[Records from a data collection]
┌──
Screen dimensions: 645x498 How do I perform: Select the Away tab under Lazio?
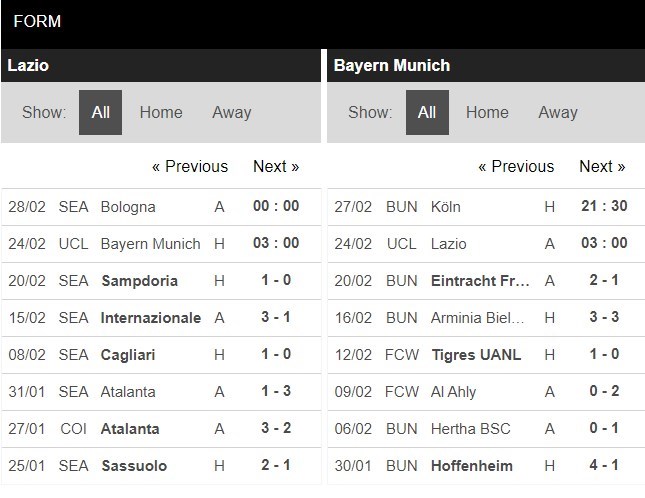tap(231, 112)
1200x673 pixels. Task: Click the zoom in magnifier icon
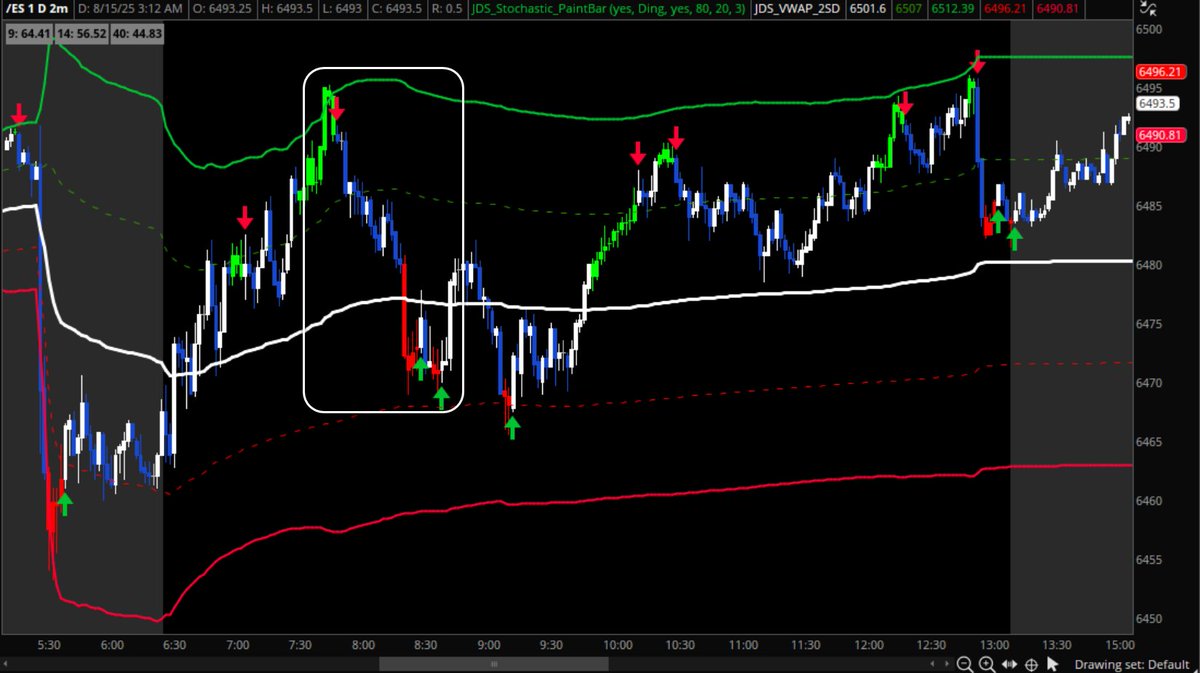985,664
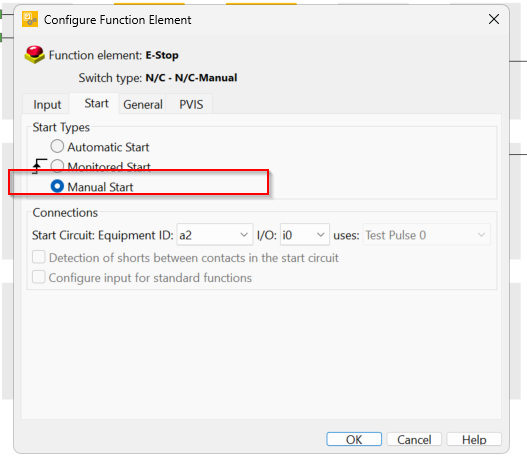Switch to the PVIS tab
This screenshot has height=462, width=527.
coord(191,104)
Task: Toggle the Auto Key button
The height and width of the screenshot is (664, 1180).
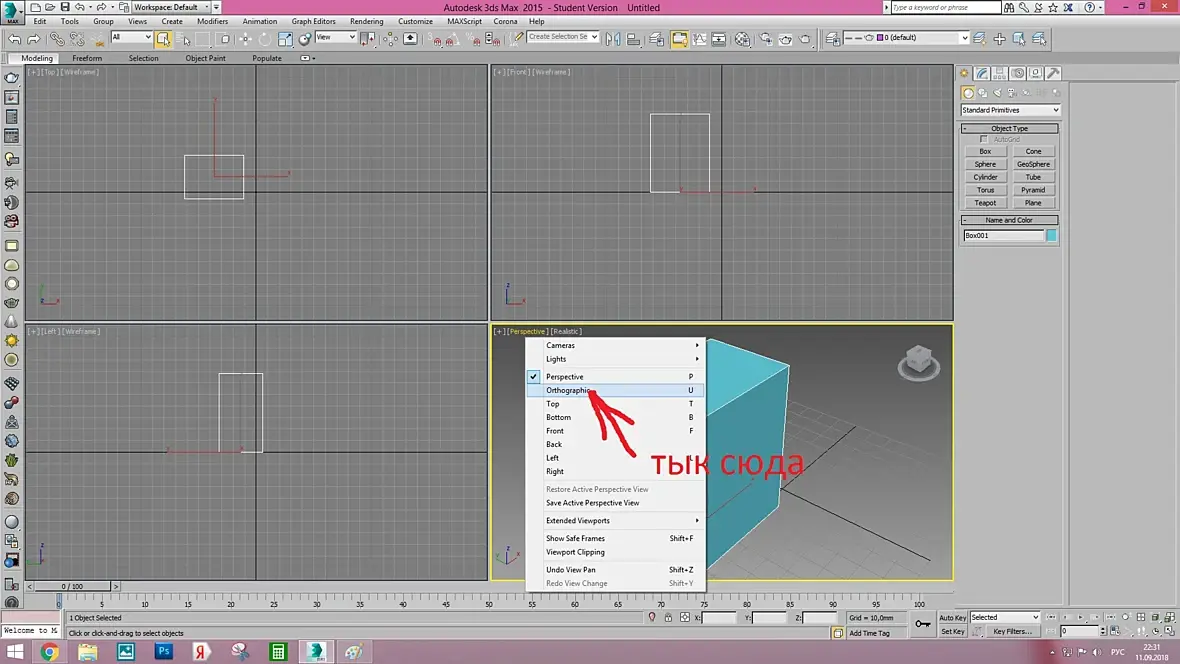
└──
**Task item:** Write the entries above out in full, exactly, with no images.

**Exercise solution:**
Screen dimensions: 645x498 How do I perform: Select the Away tab under Lazio?
tap(231, 112)
1200x673 pixels. Task: Click the zoom in magnifier icon
985,664
Switch to the PVIS tab
This screenshot has height=462, width=527.
coord(191,104)
Task: Toggle the Auto Key button
The height and width of the screenshot is (664, 1180).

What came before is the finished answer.